This summer’s Windsor decision from the Supreme Court overturned the Defense of Marriage Act, but it did not declare a constitutional right to gay marriage. Yet even Maggie Gallagher, the country’s most tireless and high-profile opponent of same-sex marriage, now believes such an outcome is a foregone conclusion.

“It’s clear that the courts are going to shut down the marriage debate and impose gay marriage uniformly,” she says. “There is not yet a unified sense of where we go from here, except for this: there is an accelerating awareness that the consequence of marriage equality is going to be extremely negative for traditionalist Christians.”

Interviews with legal scholars, activists, and other social and religious conservatives involved in the fight against same-sex marriage confirm this grim outlook. In the courts, and in the court of public opinion, the momentum towards same-sex marriage has been clear. A consensus is emerging on the right that the most important goal at this stage is not to stop gay marriage entirely but to secure as much liberty as possible for dissenting religious and social conservatives while there is still time.

To do so requires waking conservatives up to what may happen to them and their religious institutions if current trends continue—and Catholic bishops, say, come to be regarded as latter-day Bull Connors.

Will religious conservatives be seen as no better than racist bullies in the emerging settlement? Despite what you haven’t heard—the news media’s silence on religious liberty threats from same-sex marriage is deafening—this is not slippery-slope alarmism. The threat is real.

Robin Fretwell Wilson is a University of Illinois law professor and religious liberty expert. Though she takes no position on same-sex marriage, Wilson argues that religious freedom is enormously important in this fight.

“Everybody knows that [church] sanctuaries are going to be out of the reach of same-sex marriage laws,” she says. “The whole fight is over religiously affiliated organizations and individuals who are in government employment or out in commerce.”

Religious schools and charities could suffer penalties such as the loss of government funding or state credentials necessary to operate. They could also have their tax-exempt status taken from them.

The latter actually happened to a group of New Jersey Methodists in the 2007 Ocean Grove case. That state court decision held that the New Jersey government was permitted to withdraw a special tax exemption, tied to public access, from a church-owned pavilion that declined to host two gay commitment ceremonies. What happened next, says Wilson, set an ominous precedent.

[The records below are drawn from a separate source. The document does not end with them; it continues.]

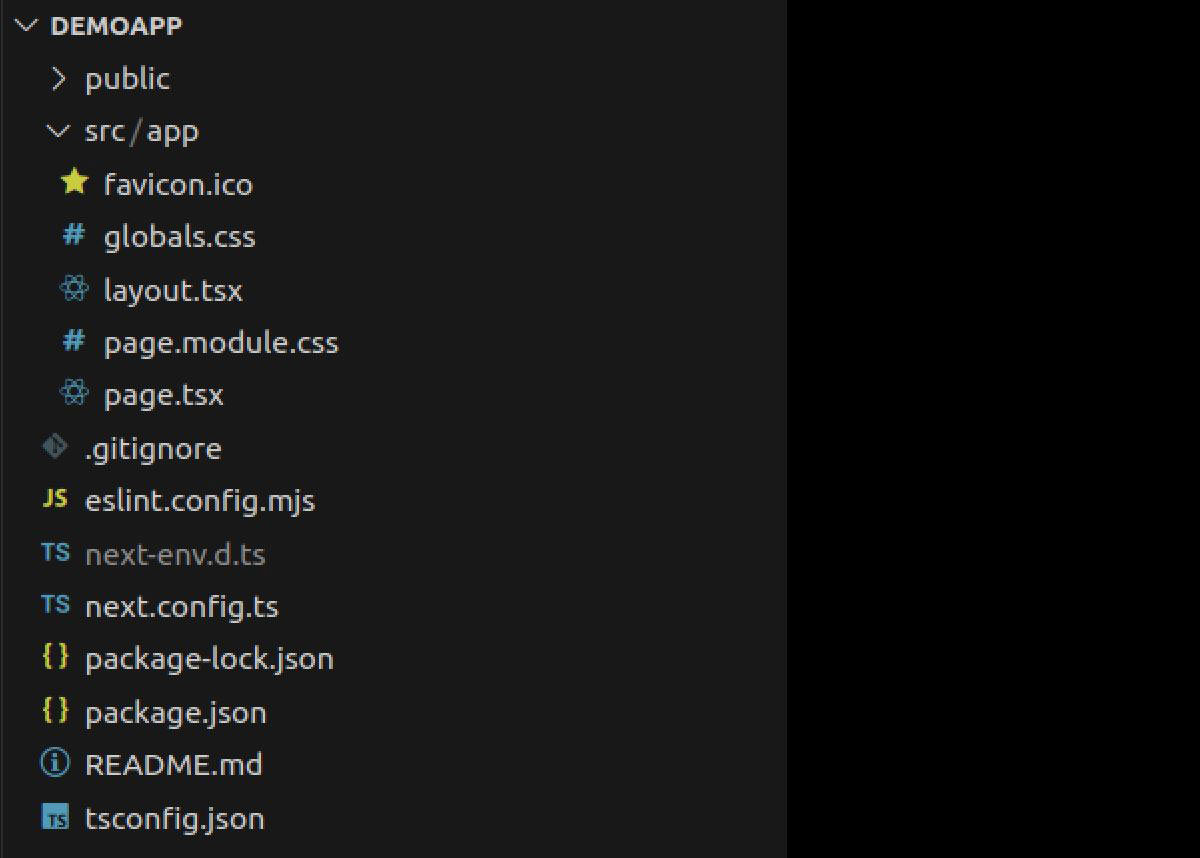Select the page.tsx file name
Viewport: 1200px width, 858px height.
point(163,395)
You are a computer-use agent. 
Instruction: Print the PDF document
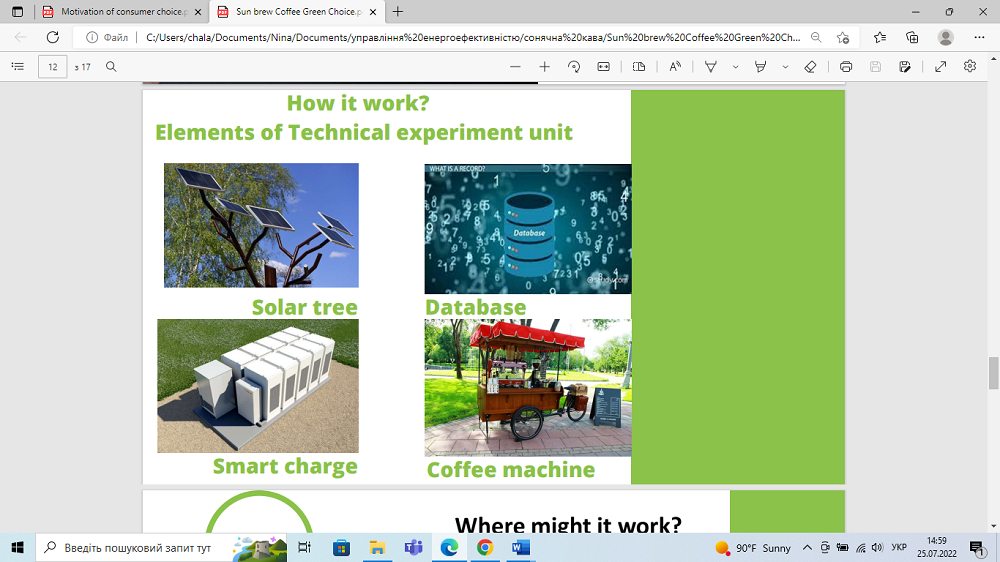[x=846, y=67]
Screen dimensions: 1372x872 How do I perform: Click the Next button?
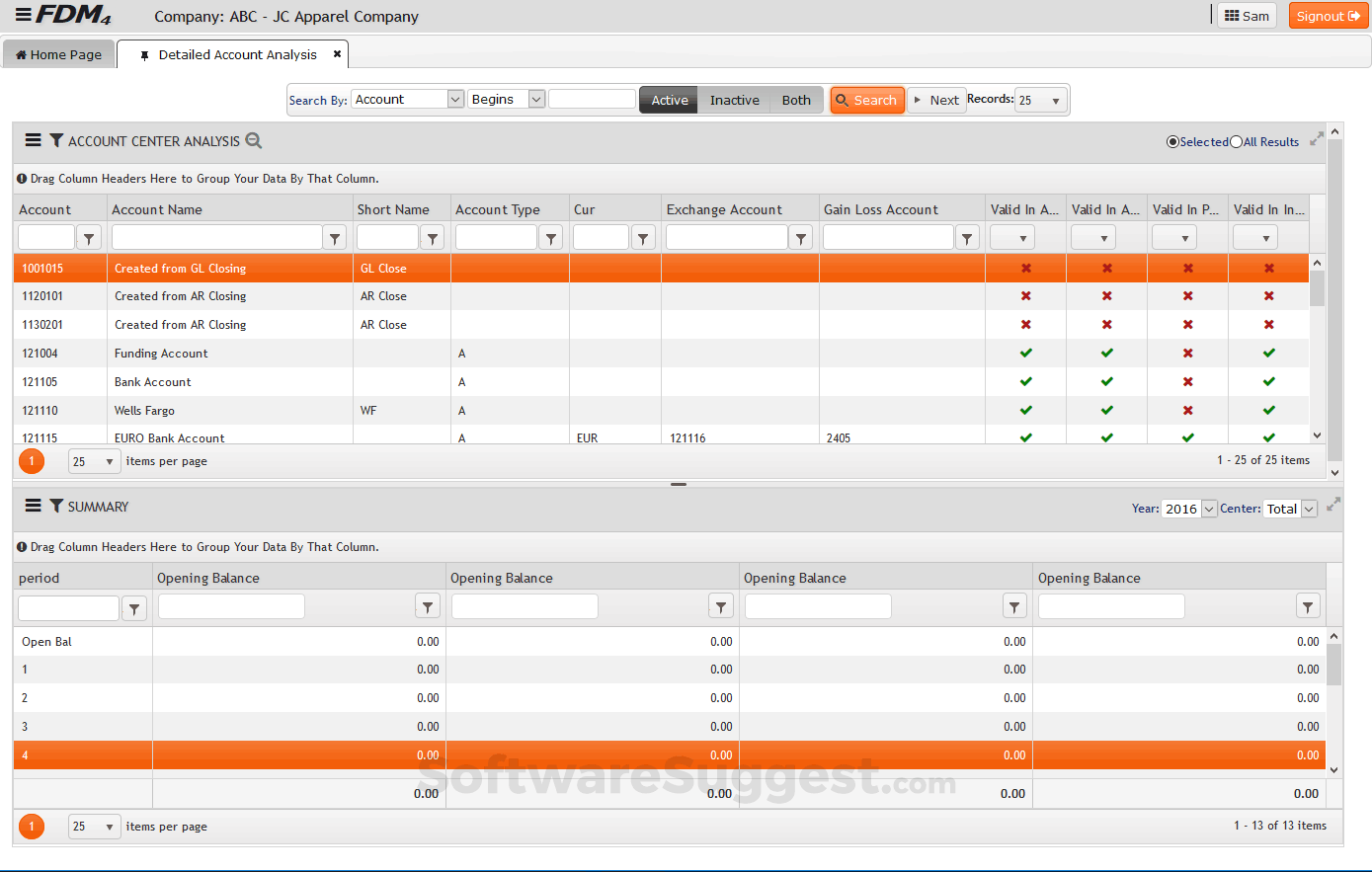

“The local taxing authority then removed the local exemption for ad valorem taxes for the pavilion, and then billed them for back taxes,” she says. “That tax benefit is one of the most substantial benefits religious groups receive from the government. Although the group had elected a local tax status tied to public access, if state and local governments use this as a guide for how to deal with religious organizations that don’t accept same-sex marriage, that could be a big deal.”

Individual religious believers also stand to lose their jobs or have their businesses take to court. Christian florists, photographers, and bakers have already been sued or punished under nondiscrimination law for refusing to provide wedding or commitment-ceremony services to gay couples. State courts in New Mexico have upheld a $6,000 fine levied against a wedding photographer who declined to shoot a lesbian commitment ceremony. Civil litigation underway in Colorado pits a gay couple against two Christian pastry chefs who refused to bake a cake to celebrate a wedding the pair held in Massachusetts.

In these cases, state nondiscrimination laws did not carve out religious liberty exceptions. Though many observers focus only on Supreme Court rulings, Wilson says instances like these highlight the importance of marriage battles in state legislatures.

“When same-sex marriage gets dropped out of the sky, it doesn’t drop onto a blank slate, but into the existing substrate of state anti-discrimination laws,” she explains.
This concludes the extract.